BEGIN READING TEXT

According to a 2014 review in Current Sports Medicine Reports, “Static stretching involves lengthening a muscle and holding it in a mildly uncomfortable position for a period, usually somewhere between 10 and 30 seconds. Dynamic stretching uses momentum and active muscular effort to lengthen a muscle, but the end position is not held.” The review cites studies of athletes running distances greater than 200m, which show that “. . . static stretching prior to activity has been found to be detrimental to performance. However, other data indicate that static stretching has no effect on endurance performance . . . But it is notable that no study shows a performance benefit from static stretching performed prior to these activities.”
And when researchers investigated the “Effects of Static Stretching on 1-Mile Uphill Run Performance”, they reported in the Journal of Strength and Conditioning Research that “… athletes may be at risk for decreased performance after a static stretching bout. Therefore static stretching should be avoided before a short endurance bout.”
So what should we be doing at a practical level? Mack, whose international reputation in the rehabilitation of injured elite and recreational athletes ensures he is kept busy at his chain of sports injury and physiotherapy clinics in Edinburgh and the Scottish Borders (thephysiotherapyclinics.com), says: “How you stretch can be as personal as the type of exercise or sport you choose. The key is finding what works for you, and if you are not sure, try out a yoga or Pilates class as a starting point. This will give you a feel for what stretching can do for you.”

END READING TEXT
BEGIN MATERIAL PROVIDED

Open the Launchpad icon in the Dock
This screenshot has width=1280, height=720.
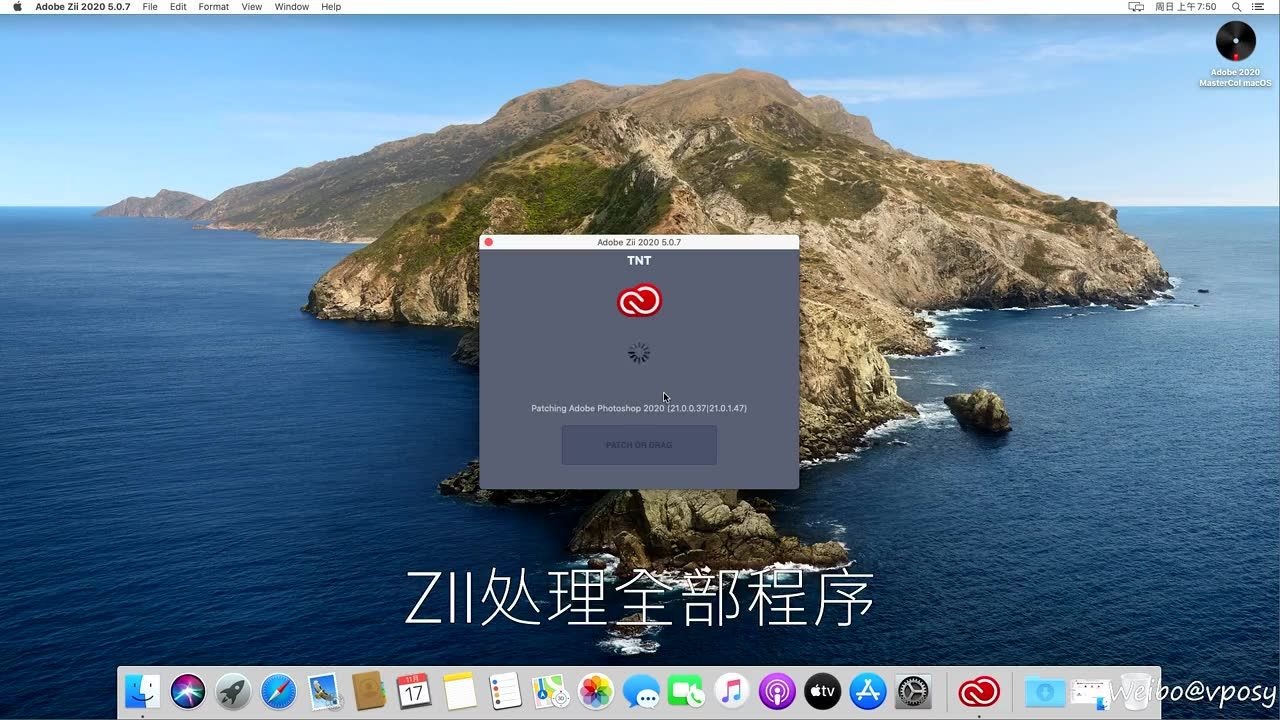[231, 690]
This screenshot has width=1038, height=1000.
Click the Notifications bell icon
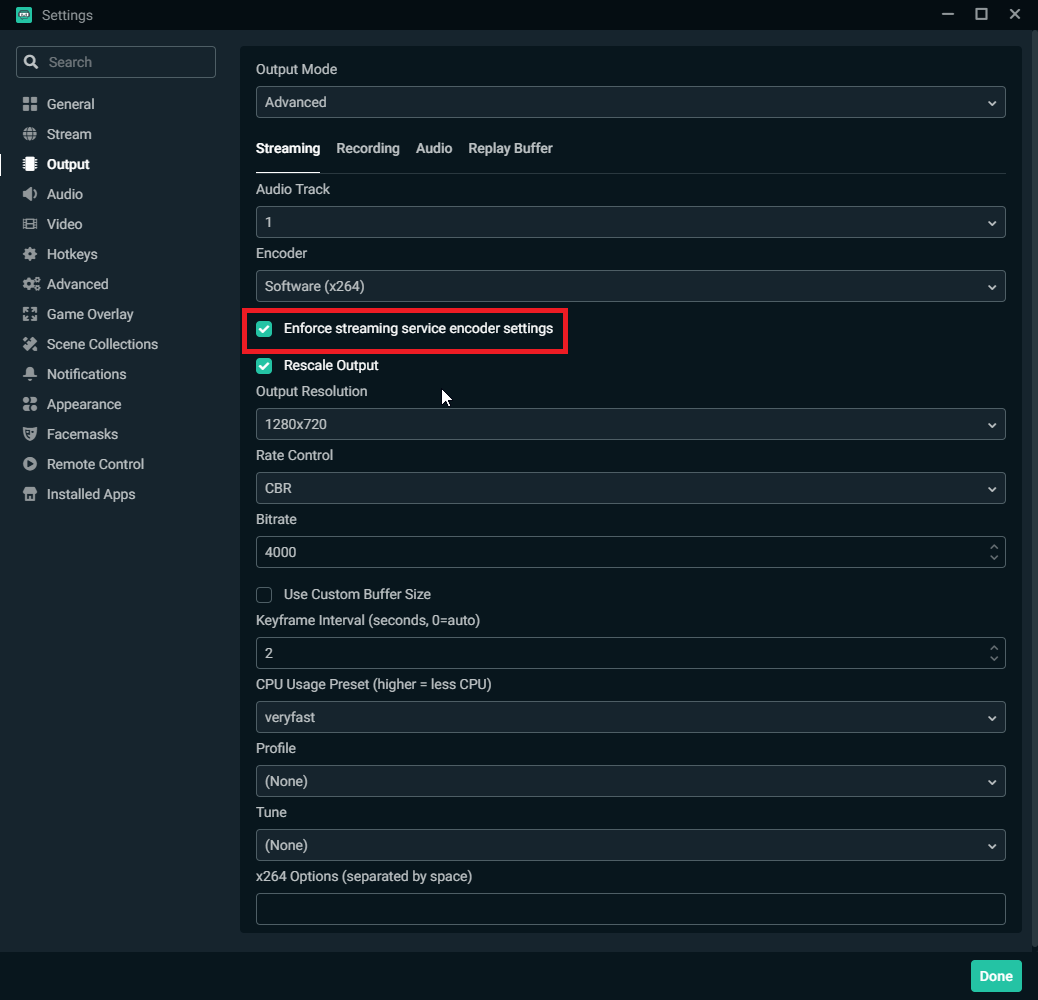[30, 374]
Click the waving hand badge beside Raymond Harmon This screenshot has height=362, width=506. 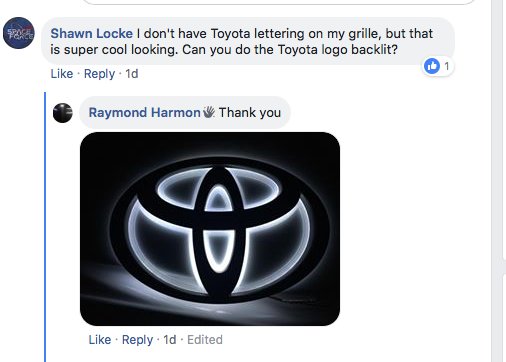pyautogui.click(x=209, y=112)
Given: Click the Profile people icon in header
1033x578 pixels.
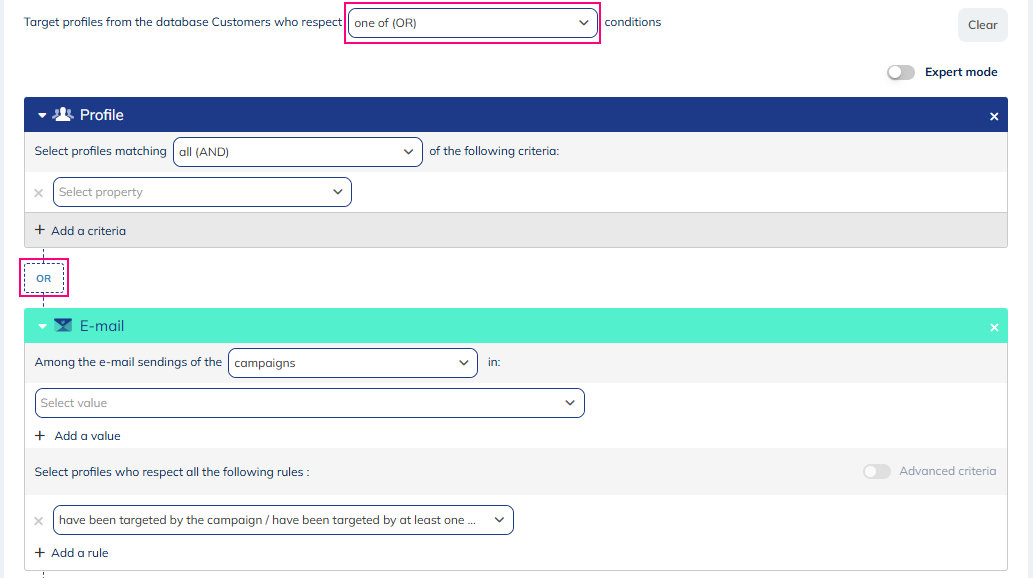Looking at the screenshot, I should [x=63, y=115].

END MATERIAL PROVIDED
BEGIN MATERIAL PROVIDED

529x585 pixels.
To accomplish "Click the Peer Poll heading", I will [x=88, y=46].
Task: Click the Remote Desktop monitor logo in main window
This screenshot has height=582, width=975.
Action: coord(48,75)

END MATERIAL PROVIDED
BEGIN MATERIAL PROVIDED

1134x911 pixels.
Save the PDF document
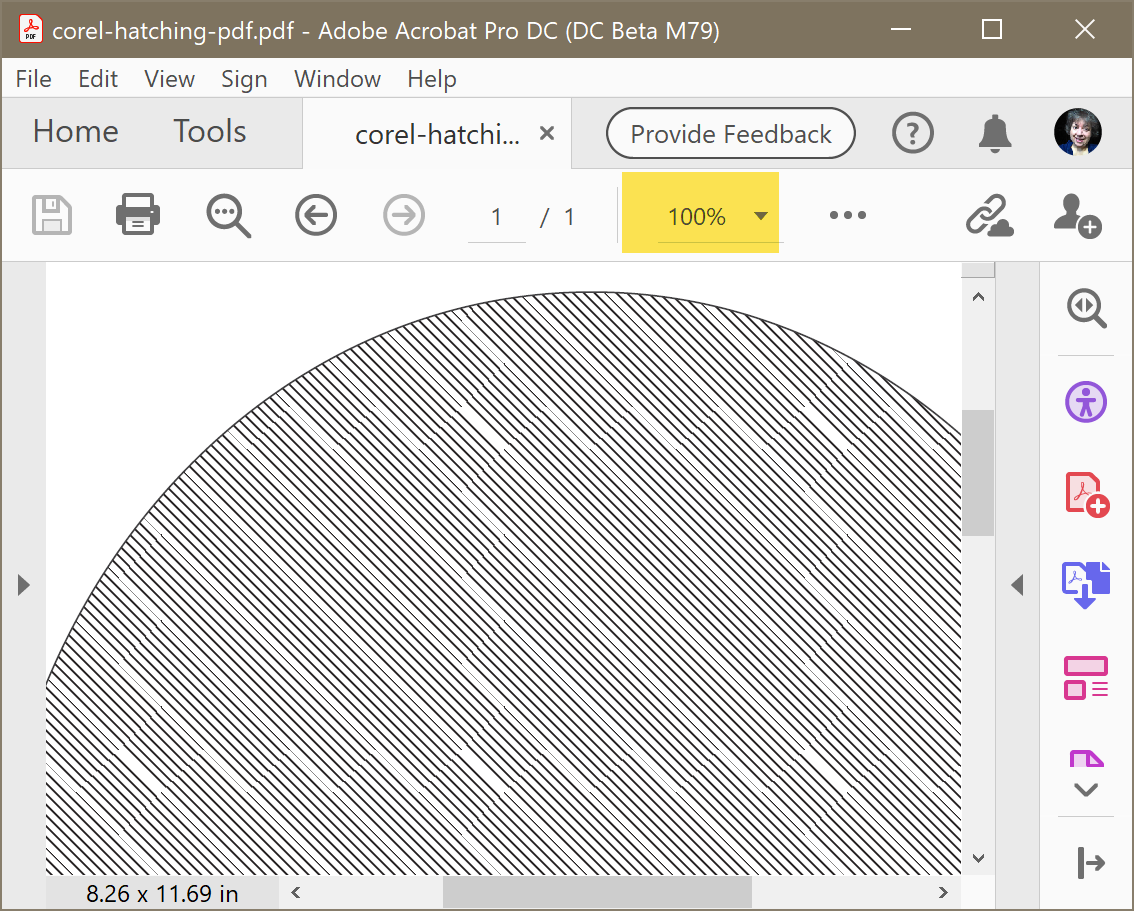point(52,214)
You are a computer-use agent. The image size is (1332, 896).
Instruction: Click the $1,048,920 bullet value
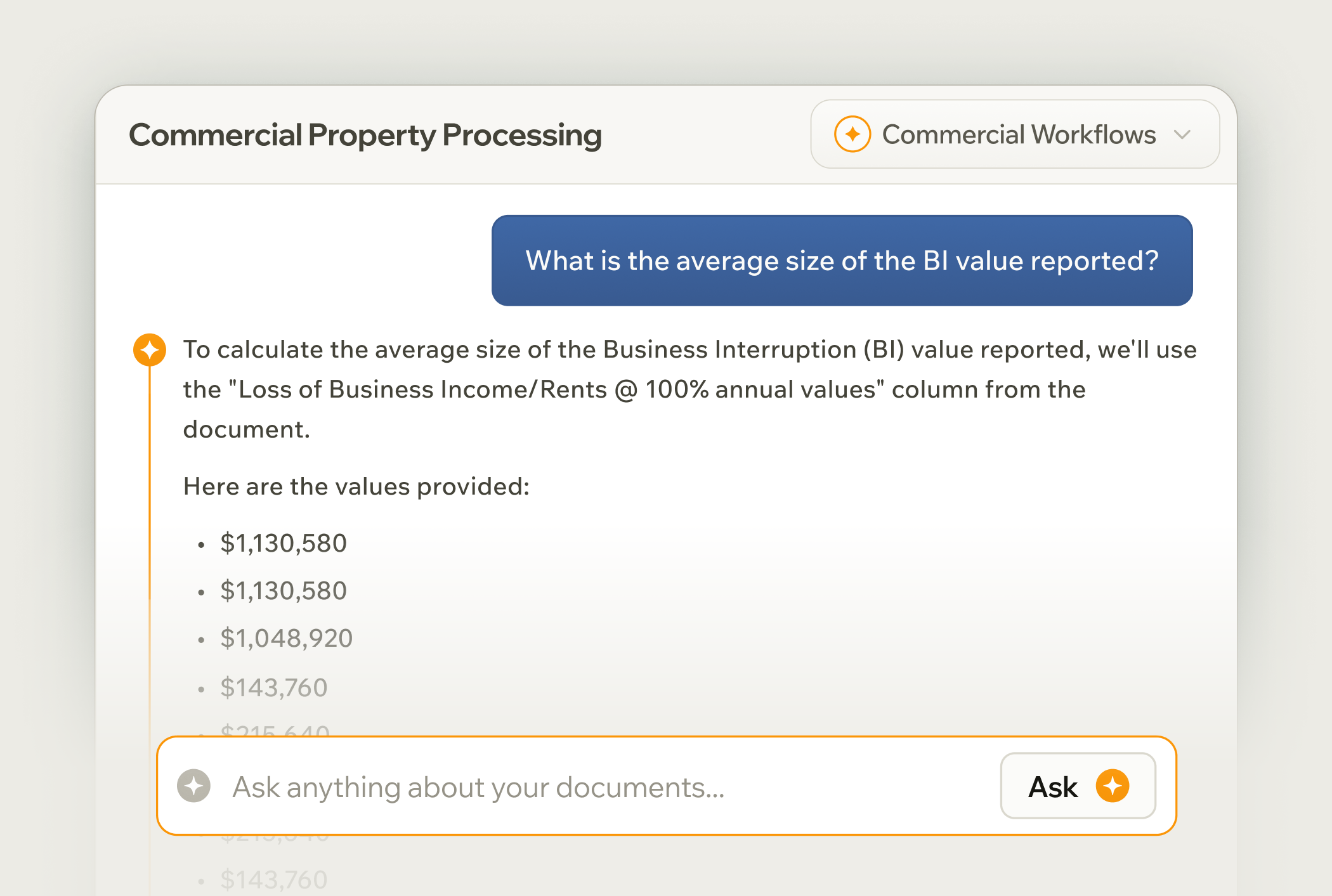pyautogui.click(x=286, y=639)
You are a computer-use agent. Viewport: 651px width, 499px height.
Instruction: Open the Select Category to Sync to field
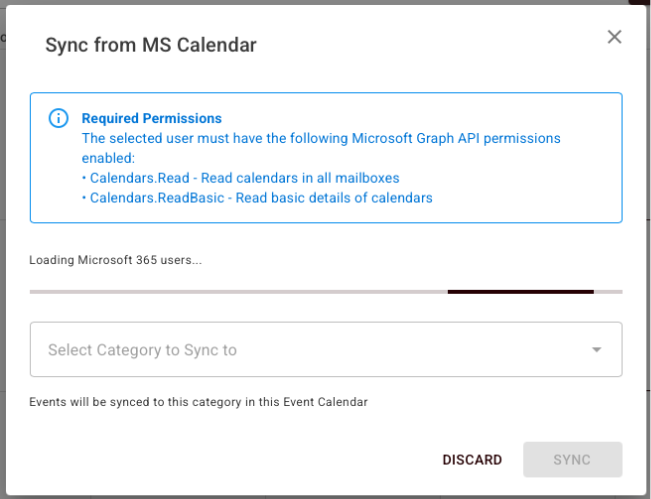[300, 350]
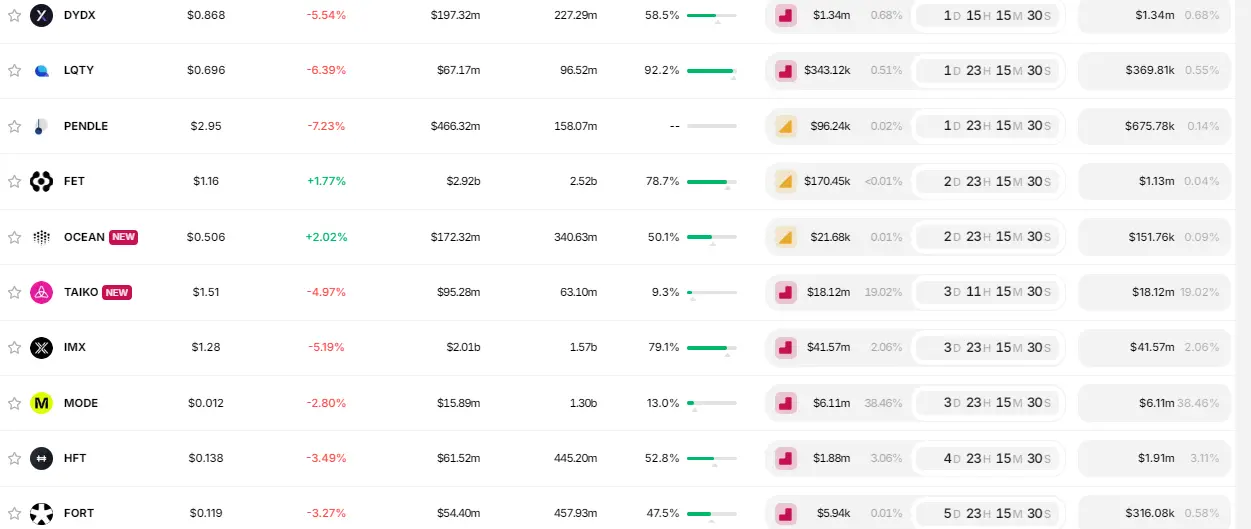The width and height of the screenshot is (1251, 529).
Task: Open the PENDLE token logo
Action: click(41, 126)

END MATERIAL PROVIDED

» WORK INSTRUCTION A
In the text on stretching, how long is a static stretch usually held?
» WORK INSTRUCTION B
Carry on the text on stretching from its last sentence.

» YOUR RESPONSE A
Usually somewhere between 10 and 30 seconds.

» YOUR RESPONSE B
Dynamic stretching, says Mack, is typically used before exercise, as part of a warm-up: “It helps to stimulate the nervous system, brings blood to the muscles, raises the heart rate and generally helps prepare the body for functional movement. Static stretching is typically used after, or separately to, a workout. However, although it may be beneficial for increasing flexibility, it tones down the nervous system and prepares the body to relax and release rather than stimulate.”
Whatever your goal, suggests Mack, warming up correctly can give you an edge by helping you prepare physically and mentally for the race ahead: “Practise different sport-specific warm-up strategies to find what works for you. Ensure you progressively increase your heart rate using similar activities to your race and couple this with dynamic stretching of the main muscle groups involved. Finish your warm-up with a couple of short high-intensity bursts a few minutes before you start. However,” adds Mack, “stretching should not be painful or rushed, and never over-stretch as you’ll probably do more harm than good.”
As we age, decreasing flexibility presents an increasing challenge to our health, and stretching is important in addressing this problem. Traditionally, static stretching helps improve flexibility. But recently, the Pilates approach to exercise has enjoyed increasing popularity, where dynamic stretching is favoured. Writing recently in the Journal of Bodywork & Movement Therapies, Brazilian researchers described their “comparison between static stretching and the Pilates method on the flexibility of older women”. Thirty-two healthy women aged over 60 years were separated into two groups – static stretching or Pilates – and exercised for one hour twice a week for three months. The study concluded that “[F]or some body segments, Pilates may be more effective for improving flexibility in older women compared to static stretching.”
I could continue, but that would be stretching a point.